Almost as mysterious and magical as shaved legs is this substance known as chamois butter, or chamois cream.
From the name you can figure out it’s a cream that goes on your chamois. But why? And does it really go on the chamois? Do we even use chamois today? But we still need chamois cream?
It’s time to answer these questions and more! Let’s get past all the myths and folk lore, and get into some practical tips and real advice on how and why to use this cream…
What the heck is a chamois?
When it comes to cycling, the chamois is the piece of padding found in bicycling shorts, with the purpose of providing increased comfort for long days in the saddle.
The name comes from the olden days when this pad was actually made from chamois cloth, a type of sheepskin leather. Today, most shorts feature a synthetic chamois, usually made of foam, gel, and/or microfiber cloth. It serves the same purpose but is cheaper and easier to maintain.
It is pronounced “shammy” or “sham E.”
Where does the chamois butter come in?
For a real leather chamois, you used to need chamois butter to condition it. It’s like how you have to oil a leather baseball mitt to break it in and keep it pliable. You would apply the cream to the chamois itself, or else it would stiffen up after it was washed and dried.
These days you don’t technically need any sort of chamois butter since a synthetic chamois will remain soft and pliable on its own.
Do my shorts have a real or synthetic chamois?
The simple answer is that if the shorts are new enough that you are still wearing them today, the chamois is probably synthetic. If it looks anything like the one pictured to the right, it’s synthetic.
Then why should I use chamois butter?
Since your synthetic chamois will be fine without chamois butter, it is technically unnecessary.
However, “lubing” your butt (and other body parts that contact the chamois) is still a good idea. It reduces friction between your skin and the chamois, which will prevent chafing, which will lessen the chance of saddle sores.
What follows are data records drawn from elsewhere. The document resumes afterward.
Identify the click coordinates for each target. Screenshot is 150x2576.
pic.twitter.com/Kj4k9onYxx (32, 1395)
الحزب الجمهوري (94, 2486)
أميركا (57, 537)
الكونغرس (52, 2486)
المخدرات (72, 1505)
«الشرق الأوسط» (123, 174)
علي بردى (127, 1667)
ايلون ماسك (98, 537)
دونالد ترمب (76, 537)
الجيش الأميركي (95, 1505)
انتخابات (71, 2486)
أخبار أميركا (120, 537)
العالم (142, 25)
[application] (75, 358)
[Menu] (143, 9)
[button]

Personally I have found chamois cream most useful on shorts with a weird looking chamois, or one with seams all over. For example, one of my shorts uses a terribly rough seam to join the chamois to the lycra, and it digs right into my butt cheek. Without chamois cream, I can’t wear the shorts.
So it’s like the holy grail?
To some people, yes. To others, chamois butter is a waste of time and money. It is all about personal preference.
If you have the perfect saddle, positioning, and shorts, working in harmony with your body, chamois butter is probably not necessary. But it could still enhance comfort.
Couldn’t it damage my expensive shorts?
It is possible that the type of chamois butter you use could shorten the lifespan of your expensive shorts. For example, Vaseline soaks in and doesn’t come out, so it then soaks into your saddle, too, leaving it slippery.
But I look at it in a different light…
Could chamois butter make an old chamois comfortable again? Yes it could.
So how do I apply this chamois butter?
If you have a genuine leather chamois, you need to condition the chamois itself. However, with a new synthetic chamois, you have two options: lathering it on the chamois, or just putting the cream on your skin.
I choose to apply the cream directly to my skin, wherever my body makes contact with the chamois. Anywhere down there that might chafe or rub on the saddle, or a seam, whatever. I consider it more of a “skin lubricant” than a chamois cream, but the “chamois cream” name kind of stuck.
When you apply the cream to your body, you can get it right where you want it. Not only on skin-to-chamois contact points, but also on skin-to-skin contact points that might rub. You’ll learn from experience where is best for you.
How much do I apply?
Usually you only need a thin layer to do the job.
I used to use a thick glob, thinking that would increase the padding offered by my chamois. Well, all that does is soak through the shorts down to your expensive leather saddle, and it doesn’t add more padding.
So I have decided a small amount is best.
Why is it so expensive?
Most boutique brands of chamois butter are quite expensive. For example, Assos costs about $22 for a tiny container. But even other brands like Paceline Chamois Butt’r are still much more expensive than regular skin creams.
There are a few reasons for this. First, the branding. Some of the brands charge lots of money for their products so you perceive them to be better quality. Second, they are designed to easily wash out and not to harm your chamois. Third, they may contain expensive ingredients.
But for the most part, you’re just paying for the brand name.